▶ EXERCISE BRIEF:
Return the data below in full and exactly, except that the pictures are dropped.

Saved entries
---+---
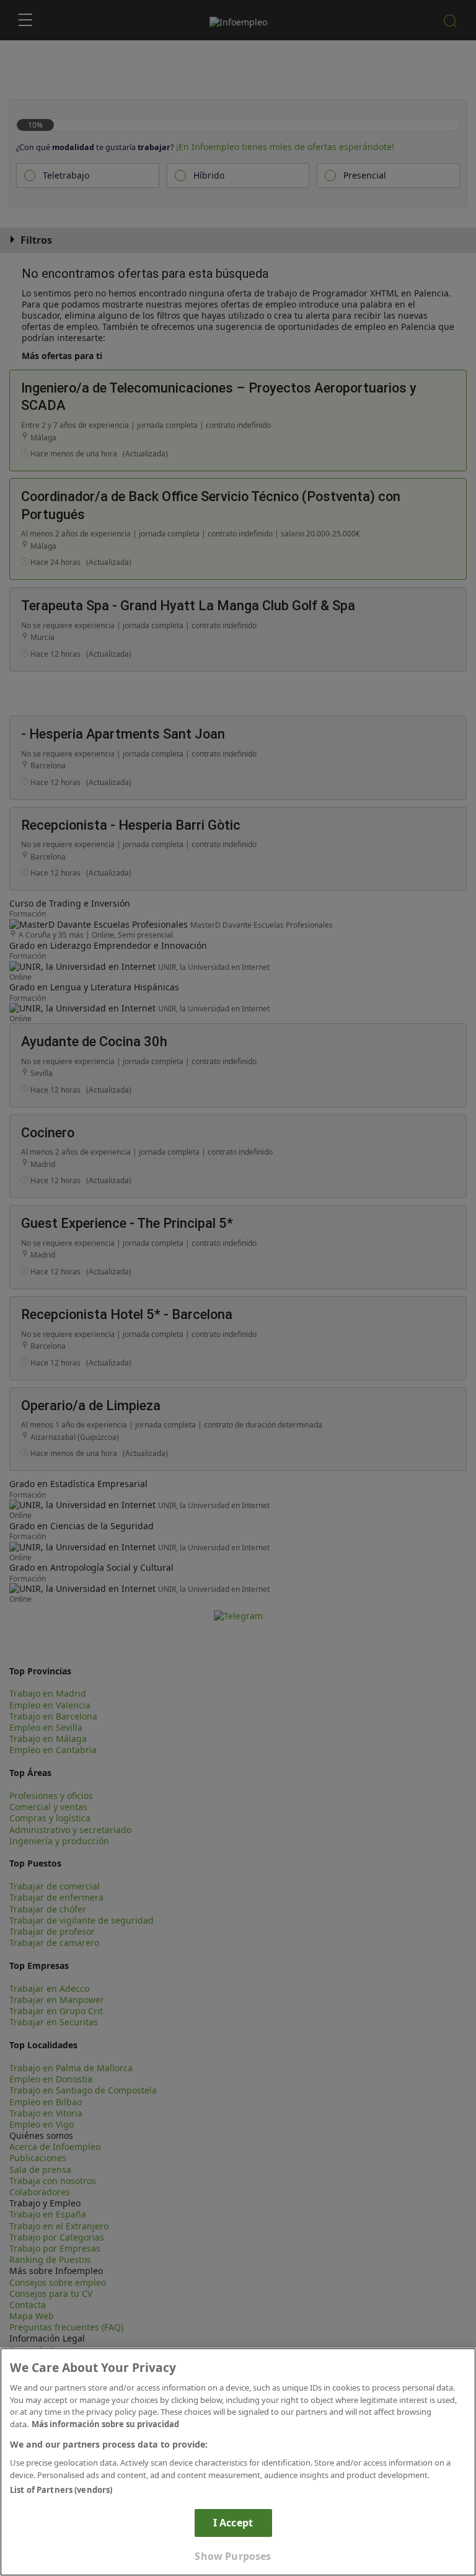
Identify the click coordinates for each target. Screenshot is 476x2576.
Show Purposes (233, 2556)
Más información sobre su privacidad (105, 2424)
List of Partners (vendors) (61, 2489)
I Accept (233, 2522)
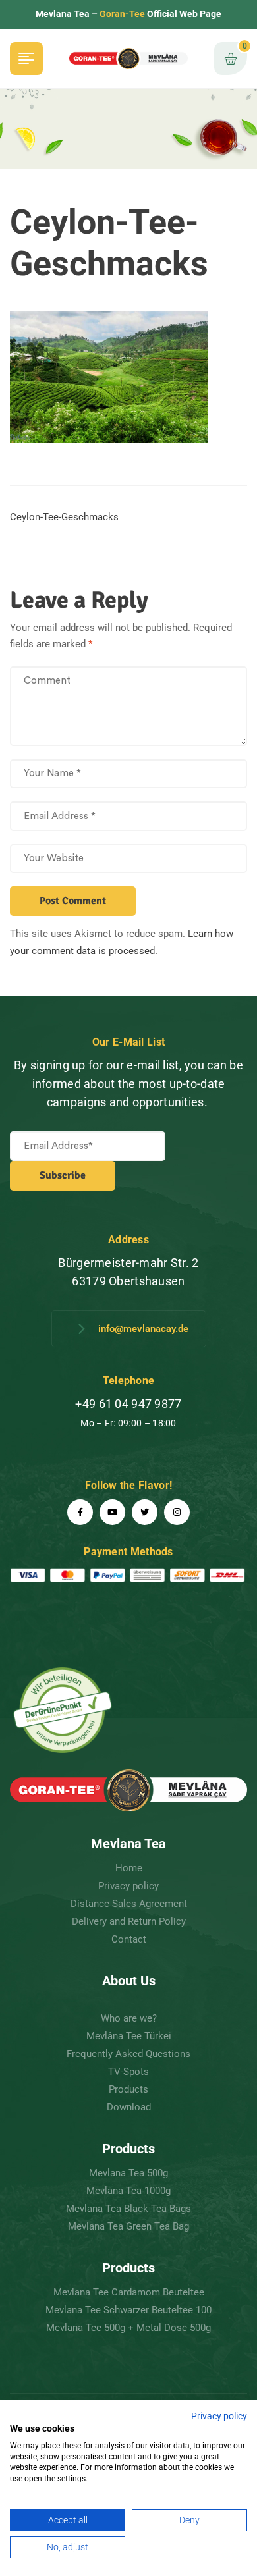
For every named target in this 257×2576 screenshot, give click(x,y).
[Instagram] (177, 1512)
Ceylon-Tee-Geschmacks (64, 517)
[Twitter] (144, 1512)
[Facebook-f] (80, 1512)
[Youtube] (112, 1512)
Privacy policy (219, 2416)
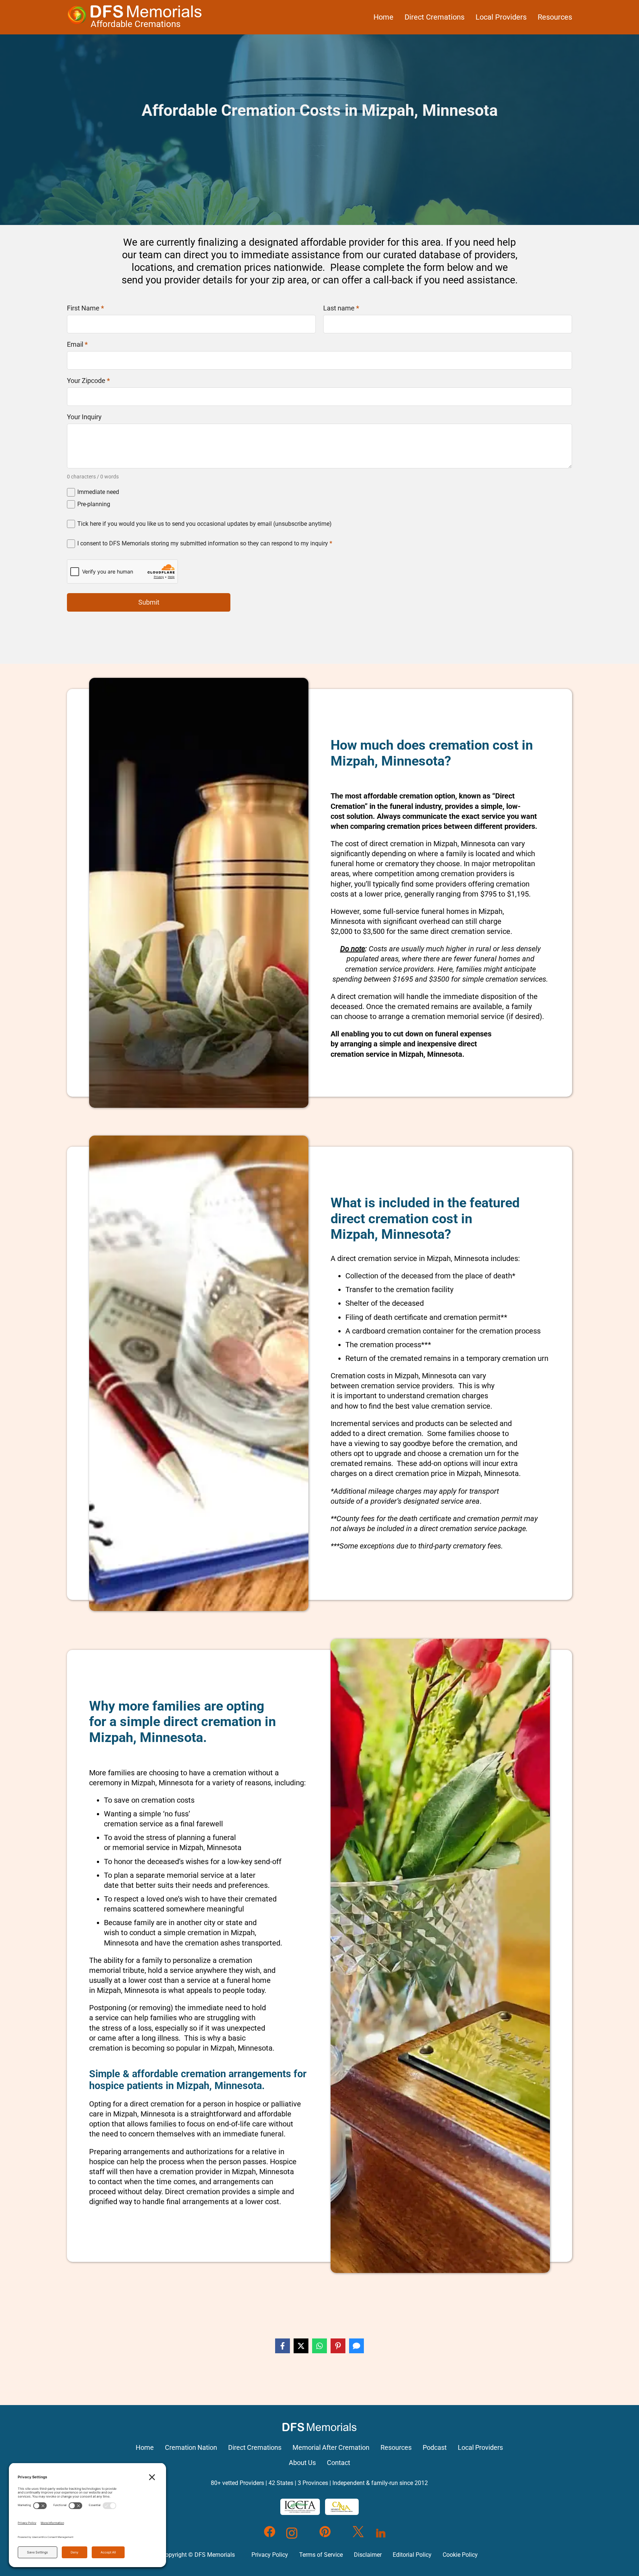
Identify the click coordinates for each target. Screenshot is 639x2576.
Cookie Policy (460, 2554)
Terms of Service (321, 2554)
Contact (338, 2462)
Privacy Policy (269, 2554)
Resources (555, 17)
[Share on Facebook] (282, 2345)
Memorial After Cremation (331, 2447)
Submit (148, 602)
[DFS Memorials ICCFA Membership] (300, 2507)
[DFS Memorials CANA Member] (341, 2507)
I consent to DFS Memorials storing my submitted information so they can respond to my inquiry (204, 543)
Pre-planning (93, 504)
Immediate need (98, 491)
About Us (302, 2462)
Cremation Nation (191, 2447)
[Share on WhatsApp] (319, 2345)
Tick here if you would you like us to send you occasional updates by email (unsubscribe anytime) (204, 523)
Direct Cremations (434, 17)
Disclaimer (368, 2554)
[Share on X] (301, 2345)
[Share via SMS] (356, 2345)
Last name (341, 308)
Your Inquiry (84, 417)
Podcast (435, 2447)
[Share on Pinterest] (338, 2345)
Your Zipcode (88, 380)
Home (383, 17)
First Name (85, 308)
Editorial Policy (412, 2554)
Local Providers (501, 17)
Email (77, 344)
---+---
▶ ANSWER TO THE PROBLEM:
Identify the click coordinates for each target. Screenshot is 476x2576.
Show Purposes (233, 2556)
Más información sobre su privacidad (105, 2424)
List of Partners (vendors) (61, 2489)
I Accept (233, 2522)
For every named target in this 257×2576 screenshot, give click(x,y).
[Instagram] (177, 1512)
Ceylon-Tee-Geschmacks (64, 517)
[Twitter] (144, 1512)
[Facebook-f] (80, 1512)
[Youtube] (112, 1512)
Privacy policy (219, 2416)
Identify the click coordinates for each target. Screenshot is 639x2576.
Cookie Policy (460, 2554)
Terms of Service (321, 2554)
Contact (338, 2462)
Privacy Policy (269, 2554)
Resources (555, 17)
[Share on Facebook] (282, 2345)
Memorial After Cremation (331, 2447)
Submit (148, 602)
[DFS Memorials ICCFA Membership] (300, 2507)
[DFS Memorials CANA Member] (341, 2507)
I consent to DFS Memorials storing my submitted information so they can respond to my inquiry (204, 543)
Pre-planning (93, 504)
Immediate need (98, 491)
About Us (302, 2462)
Cremation Nation (191, 2447)
[Share on WhatsApp] (319, 2345)
Tick here if you would you like us to send you occasional updates by email (unsubscribe anytime) (204, 523)
Direct Cremations (434, 17)
Disclaimer (368, 2554)
[Share on X] (301, 2345)
[Share via SMS] (356, 2345)
Last name (341, 308)
Your Inquiry (84, 417)
Podcast (435, 2447)
[Share on Pinterest] (338, 2345)
Your Zipcode (88, 380)
Home (383, 17)
First Name (85, 308)
Editorial Policy (412, 2554)
Local Providers (501, 17)
Email (77, 344)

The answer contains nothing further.